Data provided:
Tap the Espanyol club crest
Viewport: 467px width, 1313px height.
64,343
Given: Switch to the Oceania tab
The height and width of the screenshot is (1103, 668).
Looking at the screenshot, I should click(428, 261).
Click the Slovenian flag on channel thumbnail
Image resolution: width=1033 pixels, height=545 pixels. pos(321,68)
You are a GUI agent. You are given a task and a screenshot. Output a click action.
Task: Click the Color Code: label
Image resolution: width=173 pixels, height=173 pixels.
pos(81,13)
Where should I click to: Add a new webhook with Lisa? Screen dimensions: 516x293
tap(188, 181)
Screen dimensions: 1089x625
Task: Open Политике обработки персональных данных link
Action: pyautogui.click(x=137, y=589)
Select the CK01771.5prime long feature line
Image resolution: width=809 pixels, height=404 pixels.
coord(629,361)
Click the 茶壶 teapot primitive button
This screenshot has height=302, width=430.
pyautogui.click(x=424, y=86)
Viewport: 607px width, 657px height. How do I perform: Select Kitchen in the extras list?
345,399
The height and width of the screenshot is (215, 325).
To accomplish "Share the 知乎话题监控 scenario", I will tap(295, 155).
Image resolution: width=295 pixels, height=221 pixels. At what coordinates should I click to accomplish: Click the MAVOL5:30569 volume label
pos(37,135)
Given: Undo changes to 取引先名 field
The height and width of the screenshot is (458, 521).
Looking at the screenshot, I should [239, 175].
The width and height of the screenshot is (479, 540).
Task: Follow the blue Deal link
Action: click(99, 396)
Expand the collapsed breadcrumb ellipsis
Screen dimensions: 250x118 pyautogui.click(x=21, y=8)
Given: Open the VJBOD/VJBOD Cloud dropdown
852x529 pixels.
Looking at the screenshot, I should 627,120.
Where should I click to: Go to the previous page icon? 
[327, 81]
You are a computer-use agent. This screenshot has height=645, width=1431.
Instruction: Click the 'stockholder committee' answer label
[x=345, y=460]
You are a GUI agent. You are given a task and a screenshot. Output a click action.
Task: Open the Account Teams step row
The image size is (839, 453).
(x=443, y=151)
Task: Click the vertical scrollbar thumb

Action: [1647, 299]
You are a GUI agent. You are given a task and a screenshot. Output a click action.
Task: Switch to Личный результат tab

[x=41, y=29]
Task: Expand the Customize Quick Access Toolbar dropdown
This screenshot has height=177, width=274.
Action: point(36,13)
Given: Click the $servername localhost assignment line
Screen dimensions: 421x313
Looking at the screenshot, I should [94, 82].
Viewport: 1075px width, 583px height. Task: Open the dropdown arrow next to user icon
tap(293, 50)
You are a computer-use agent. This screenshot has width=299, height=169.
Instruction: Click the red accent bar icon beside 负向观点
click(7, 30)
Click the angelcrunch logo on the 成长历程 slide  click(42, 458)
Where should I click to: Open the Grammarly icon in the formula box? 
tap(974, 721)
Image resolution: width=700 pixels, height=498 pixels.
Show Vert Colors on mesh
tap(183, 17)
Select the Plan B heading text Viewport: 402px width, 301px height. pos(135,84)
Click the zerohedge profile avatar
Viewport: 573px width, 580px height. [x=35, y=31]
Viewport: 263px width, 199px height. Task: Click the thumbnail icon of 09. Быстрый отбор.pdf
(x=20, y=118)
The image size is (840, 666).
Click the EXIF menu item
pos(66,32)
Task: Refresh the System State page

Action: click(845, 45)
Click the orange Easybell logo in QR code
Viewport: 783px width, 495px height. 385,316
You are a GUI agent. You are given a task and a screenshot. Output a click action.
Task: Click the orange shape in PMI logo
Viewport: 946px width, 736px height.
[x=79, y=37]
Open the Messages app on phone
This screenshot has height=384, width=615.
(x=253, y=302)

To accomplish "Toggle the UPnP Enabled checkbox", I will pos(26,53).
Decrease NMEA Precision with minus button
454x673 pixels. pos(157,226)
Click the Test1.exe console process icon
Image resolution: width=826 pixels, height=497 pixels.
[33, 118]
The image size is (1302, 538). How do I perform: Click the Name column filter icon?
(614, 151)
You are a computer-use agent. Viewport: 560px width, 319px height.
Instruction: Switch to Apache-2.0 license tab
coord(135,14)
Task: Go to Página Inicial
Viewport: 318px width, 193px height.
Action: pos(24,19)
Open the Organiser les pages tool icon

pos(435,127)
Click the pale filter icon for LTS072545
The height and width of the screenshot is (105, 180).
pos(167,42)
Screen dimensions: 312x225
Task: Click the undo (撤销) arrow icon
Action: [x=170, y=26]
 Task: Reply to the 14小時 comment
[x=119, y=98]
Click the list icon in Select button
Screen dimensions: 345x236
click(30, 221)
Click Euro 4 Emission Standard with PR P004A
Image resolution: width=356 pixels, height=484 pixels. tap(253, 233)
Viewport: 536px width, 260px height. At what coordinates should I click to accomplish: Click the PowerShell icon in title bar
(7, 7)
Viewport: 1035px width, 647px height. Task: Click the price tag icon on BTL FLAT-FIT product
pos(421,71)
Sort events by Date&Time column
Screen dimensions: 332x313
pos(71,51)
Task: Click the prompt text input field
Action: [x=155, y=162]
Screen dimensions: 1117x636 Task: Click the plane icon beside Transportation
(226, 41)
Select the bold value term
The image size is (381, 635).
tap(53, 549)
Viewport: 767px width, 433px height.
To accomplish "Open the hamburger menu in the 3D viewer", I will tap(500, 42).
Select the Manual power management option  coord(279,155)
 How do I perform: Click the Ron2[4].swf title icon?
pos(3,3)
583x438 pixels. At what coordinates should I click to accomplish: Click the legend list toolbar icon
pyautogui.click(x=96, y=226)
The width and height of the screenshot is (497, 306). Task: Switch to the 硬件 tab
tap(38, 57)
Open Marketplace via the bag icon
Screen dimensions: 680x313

Exercise: Every word in the records must appear in your copy exactly as it does above.

Solution to the problem:
Tap the Espanyol club crest
Viewport: 467px width, 1313px height.
64,343
Given: Switch to the Oceania tab
The height and width of the screenshot is (1103, 668).
Looking at the screenshot, I should click(428, 261).
Click the Slovenian flag on channel thumbnail
Image resolution: width=1033 pixels, height=545 pixels. pos(321,68)
You are a GUI agent. You are given a task and a screenshot. Output a click action.
Task: Click the Color Code: label
Image resolution: width=173 pixels, height=173 pixels.
pos(81,13)
Where should I click to: Add a new webhook with Lisa? Screen dimensions: 516x293
tap(188, 181)
Screen dimensions: 1089x625
Task: Open Политике обработки персональных данных link
Action: pyautogui.click(x=137, y=589)
Select the CK01771.5prime long feature line
Image resolution: width=809 pixels, height=404 pixels.
coord(629,361)
Click the 茶壶 teapot primitive button
This screenshot has height=302, width=430.
pyautogui.click(x=424, y=86)
Viewport: 607px width, 657px height. How do I perform: Select Kitchen in the extras list?
345,399
The height and width of the screenshot is (215, 325).
To accomplish "Share the 知乎话题监控 scenario", I will tap(295, 155).
Image resolution: width=295 pixels, height=221 pixels. At what coordinates should I click to accomplish: Click the MAVOL5:30569 volume label
pos(37,135)
Given: Undo changes to 取引先名 field
The height and width of the screenshot is (458, 521).
Looking at the screenshot, I should [239, 175].
The width and height of the screenshot is (479, 540).
Task: Follow the blue Deal link
Action: click(99, 396)
Expand the collapsed breadcrumb ellipsis
Screen dimensions: 250x118 pyautogui.click(x=21, y=8)
Given: Open the VJBOD/VJBOD Cloud dropdown
852x529 pixels.
Looking at the screenshot, I should 627,120.
Where should I click to: Go to the previous page icon? 
[327, 81]
You are a computer-use agent. This screenshot has height=645, width=1431.
Instruction: Click the 'stockholder committee' answer label
[x=345, y=460]
You are a GUI agent. You are given a task and a screenshot. Output a click action.
Task: Open the Account Teams step row
The image size is (839, 453).
(x=443, y=151)
Task: Click the vertical scrollbar thumb

Action: [1647, 299]
You are a GUI agent. You are given a task and a screenshot. Output a click action.
Task: Switch to Личный результат tab

[x=41, y=29]
Task: Expand the Customize Quick Access Toolbar dropdown
This screenshot has height=177, width=274.
Action: point(36,13)
Given: Click the $servername localhost assignment line
Screen dimensions: 421x313
Looking at the screenshot, I should [94, 82].
Viewport: 1075px width, 583px height. Task: Open the dropdown arrow next to user icon
tap(293, 50)
You are a computer-use agent. This screenshot has width=299, height=169.
Instruction: Click the red accent bar icon beside 负向观点
click(7, 30)
Click the angelcrunch logo on the 成长历程 slide  click(42, 458)
Where should I click to: Open the Grammarly icon in the formula box? 
tap(974, 721)
Image resolution: width=700 pixels, height=498 pixels.
Show Vert Colors on mesh
tap(183, 17)
Select the Plan B heading text Viewport: 402px width, 301px height. pos(135,84)
Click the zerohedge profile avatar
Viewport: 573px width, 580px height. [x=35, y=31]
Viewport: 263px width, 199px height. Task: Click the thumbnail icon of 09. Быстрый отбор.pdf
(x=20, y=118)
The image size is (840, 666).
Click the EXIF menu item
pos(66,32)
Task: Refresh the System State page

Action: click(845, 45)
Click the orange Easybell logo in QR code
Viewport: 783px width, 495px height. 385,316
You are a GUI agent. You are given a task and a screenshot. Output a click action.
Task: Click the orange shape in PMI logo
Viewport: 946px width, 736px height.
[x=79, y=37]
Open the Messages app on phone
This screenshot has height=384, width=615.
(x=253, y=302)

To accomplish "Toggle the UPnP Enabled checkbox", I will pos(26,53).
Decrease NMEA Precision with minus button
454x673 pixels. pos(157,226)
Click the Test1.exe console process icon
Image resolution: width=826 pixels, height=497 pixels.
[33, 118]
The image size is (1302, 538). How do I perform: Click the Name column filter icon?
(614, 151)
You are a computer-use agent. Viewport: 560px width, 319px height.
Instruction: Switch to Apache-2.0 license tab
coord(135,14)
Task: Go to Página Inicial
Viewport: 318px width, 193px height.
Action: pos(24,19)
Open the Organiser les pages tool icon

pos(435,127)
Click the pale filter icon for LTS072545
The height and width of the screenshot is (105, 180).
pos(167,42)
Screen dimensions: 312x225
Task: Click the undo (撤销) arrow icon
Action: [x=170, y=26]
 Task: Reply to the 14小時 comment
[x=119, y=98]
Click the list icon in Select button
Screen dimensions: 345x236
click(30, 221)
Click Euro 4 Emission Standard with PR P004A
Image resolution: width=356 pixels, height=484 pixels. tap(253, 233)
Viewport: 536px width, 260px height. At what coordinates should I click to accomplish: Click the PowerShell icon in title bar
(7, 7)
Viewport: 1035px width, 647px height. Task: Click the price tag icon on BTL FLAT-FIT product
pos(421,71)
Sort events by Date&Time column
Screen dimensions: 332x313
pos(71,51)
Task: Click the prompt text input field
Action: [x=155, y=162]
Screen dimensions: 1117x636 Task: Click the plane icon beside Transportation
(226, 41)
Select the bold value term
The image size is (381, 635).
tap(53, 549)
Viewport: 767px width, 433px height.
To accomplish "Open the hamburger menu in the 3D viewer", I will tap(500, 42).
Select the Manual power management option  coord(279,155)
 How do I perform: Click the Ron2[4].swf title icon?
pos(3,3)
583x438 pixels. At what coordinates should I click to accomplish: Click the legend list toolbar icon
pyautogui.click(x=96, y=226)
The width and height of the screenshot is (497, 306). Task: Switch to the 硬件 tab
tap(38, 57)
Open Marketplace via the bag icon
Screen dimensions: 680x313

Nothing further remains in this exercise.